GOAL OF THE EXERCISE >>
The answer should be the lines from the one with "The height and width of the screenshot is (1200, 1920)." through the final line of the entries, restated word for word.

--- PROVIDED INFORMATION ---

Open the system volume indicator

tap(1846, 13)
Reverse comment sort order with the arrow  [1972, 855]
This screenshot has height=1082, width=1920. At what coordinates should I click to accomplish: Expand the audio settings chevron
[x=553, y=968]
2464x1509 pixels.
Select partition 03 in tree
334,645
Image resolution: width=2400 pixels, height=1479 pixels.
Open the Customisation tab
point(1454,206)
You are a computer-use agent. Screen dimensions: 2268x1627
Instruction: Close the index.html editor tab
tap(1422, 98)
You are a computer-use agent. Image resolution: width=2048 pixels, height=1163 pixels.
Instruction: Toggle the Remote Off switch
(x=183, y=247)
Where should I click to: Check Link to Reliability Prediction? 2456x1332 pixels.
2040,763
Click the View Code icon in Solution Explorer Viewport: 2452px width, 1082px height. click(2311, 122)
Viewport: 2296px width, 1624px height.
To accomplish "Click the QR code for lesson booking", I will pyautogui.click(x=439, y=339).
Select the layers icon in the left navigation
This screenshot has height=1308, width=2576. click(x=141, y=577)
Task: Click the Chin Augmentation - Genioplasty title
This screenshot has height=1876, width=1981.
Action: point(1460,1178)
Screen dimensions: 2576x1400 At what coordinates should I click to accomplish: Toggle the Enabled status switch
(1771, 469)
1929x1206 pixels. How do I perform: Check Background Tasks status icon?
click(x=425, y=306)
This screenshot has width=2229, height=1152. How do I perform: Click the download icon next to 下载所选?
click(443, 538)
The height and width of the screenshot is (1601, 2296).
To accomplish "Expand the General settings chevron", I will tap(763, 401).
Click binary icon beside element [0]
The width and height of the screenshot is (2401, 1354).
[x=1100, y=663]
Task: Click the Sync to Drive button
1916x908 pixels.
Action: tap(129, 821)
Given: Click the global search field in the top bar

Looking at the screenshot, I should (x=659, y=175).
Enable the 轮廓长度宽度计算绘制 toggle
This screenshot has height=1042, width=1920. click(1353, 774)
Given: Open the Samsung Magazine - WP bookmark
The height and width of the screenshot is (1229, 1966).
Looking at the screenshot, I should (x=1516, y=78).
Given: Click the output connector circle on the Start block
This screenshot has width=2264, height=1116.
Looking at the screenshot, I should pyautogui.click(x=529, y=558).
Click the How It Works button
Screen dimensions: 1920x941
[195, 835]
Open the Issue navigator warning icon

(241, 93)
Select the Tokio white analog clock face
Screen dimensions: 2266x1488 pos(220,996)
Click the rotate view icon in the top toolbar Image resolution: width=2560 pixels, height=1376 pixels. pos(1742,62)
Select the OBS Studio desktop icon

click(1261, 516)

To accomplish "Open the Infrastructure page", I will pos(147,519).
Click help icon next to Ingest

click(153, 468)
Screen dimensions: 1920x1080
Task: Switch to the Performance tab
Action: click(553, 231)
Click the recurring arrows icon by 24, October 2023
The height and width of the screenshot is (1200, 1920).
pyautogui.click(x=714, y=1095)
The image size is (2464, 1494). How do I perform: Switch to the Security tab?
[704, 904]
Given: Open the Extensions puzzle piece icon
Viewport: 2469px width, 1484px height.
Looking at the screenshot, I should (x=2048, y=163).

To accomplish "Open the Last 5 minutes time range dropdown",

---

SOLUTION FOR THIS TASK >>
The height and width of the screenshot is (1200, 1920).
pyautogui.click(x=714, y=1095)
The image size is (2464, 1494). How do I perform: Switch to the Security tab?
[704, 904]
Given: Open the Extensions puzzle piece icon
Viewport: 2469px width, 1484px height.
Looking at the screenshot, I should (x=2048, y=163).

To accomplish "Open the Last 5 minutes time range dropdown",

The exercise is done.